- Texte visé : Proposition de loi visant à renforcer la protection des mineurs en formation professionnelle, n° 2707
- Stade de lecture : 1ère lecture (1ère assemblée saisie)
- Examiné par : Commission des affaires sociales
Sous réserve de son traitement par les services de l'Assemblée nationale et de sa recevabilité
Compléter l’alinéa unique par les mots :
« ainsi que de la perte du bénéfice de toute aide publique attribuée par l’État, les collectivités territoriales, leurs établissement ou leurs groupements, de toute aide financière versée par une personne privée chargée d’une mission de service public et de toute exonération de cotisations sociales pour une durée fixée par décision de justice et ne pouvant excéder cinq ans ».
Par cet amendement, le groupe parlementaire La France insoumise propose d’adjoindre à la peine d’amende une sanction de perte du bénéfice des aides publiques pour les entreprises qui récidiveraient à manquer à leurs obligations en matière de santé et de sécurité au travail.
Les capitalistes français sont largement subventionnés par la puissance publique, bénéficiant d’aides publiques pour des montants compris entre 211 et 270 milliards d’euros par an.
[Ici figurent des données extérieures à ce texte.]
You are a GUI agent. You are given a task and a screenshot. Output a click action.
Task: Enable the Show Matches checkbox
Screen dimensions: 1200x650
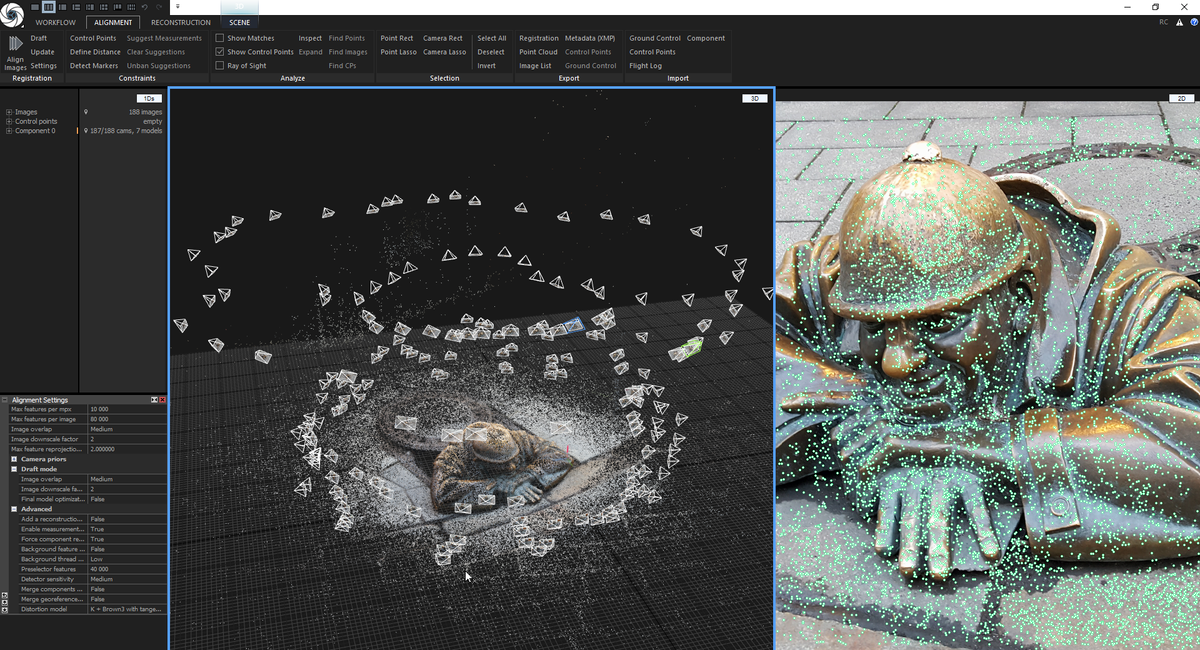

Ces aides sont directes, avec par exemple des subventions, et indirectes par des exonérations de cotisations sociales payées par la TVA de tout le peuple de France ou au moyen d’une dégradation de la protection sociale.
Dans le même temps, la souffrance au travail est un phénomène de masse en France. En 2024, l’Assurance maladie dénombre 851 182 accidents et maladies liées au travail (798 998 accidents de travail et de trajet, 52 184 maladies professionnelles). Notre pays détient le triste record du nombre de morts au travail : près de 1300 personnes ont perdu la vie en lien avec leur travail en 2024, soit 3 personnes chaque jour. Le taux d’accidents mortels y est le plus élevé d’Europe, deux fois supérieur à la moyenne, avec 3,6 accidents mortels pour 100 000 travailleurs.
Cet état de fait est de la responsabilité directe du patronat. Les employeurs délinquants persistent largement à ne pas agir pour protéger leurs salariés. Dans sa campagne 2024, l’Inspection du travail a observé que 49,4 % des employeurs ne déploient pas de mesures de prévention. La survenue d’un accident ne suffit pas à provoquer une réaction puisque près de 30 % d’employeurs ne réévaluent pas les risques professionnels de leur activité en conséquence.
Pour provoquer un changement de comportements de la part des employeurs délinquants, le langage le plus efficace est celui de la sanction financière. Puisque le refus de protéger les travailleurs dérive d’une volonté de maximiser l’exploitation, nous proposons de mettre fin au subventionnement et donc de diminuer le profit de tout patron voyou qui manquerait plusieurs fois à ses obligations en matière de santé et de sécurité.
Cet amendement vise donc à ce qu’une entreprise récidiviste, qui aura manqué à garantir la santé et la sécurité de ses salariés, perde le bénéfice de toute aide publique pendant une durée allant jusqu’à 5 années.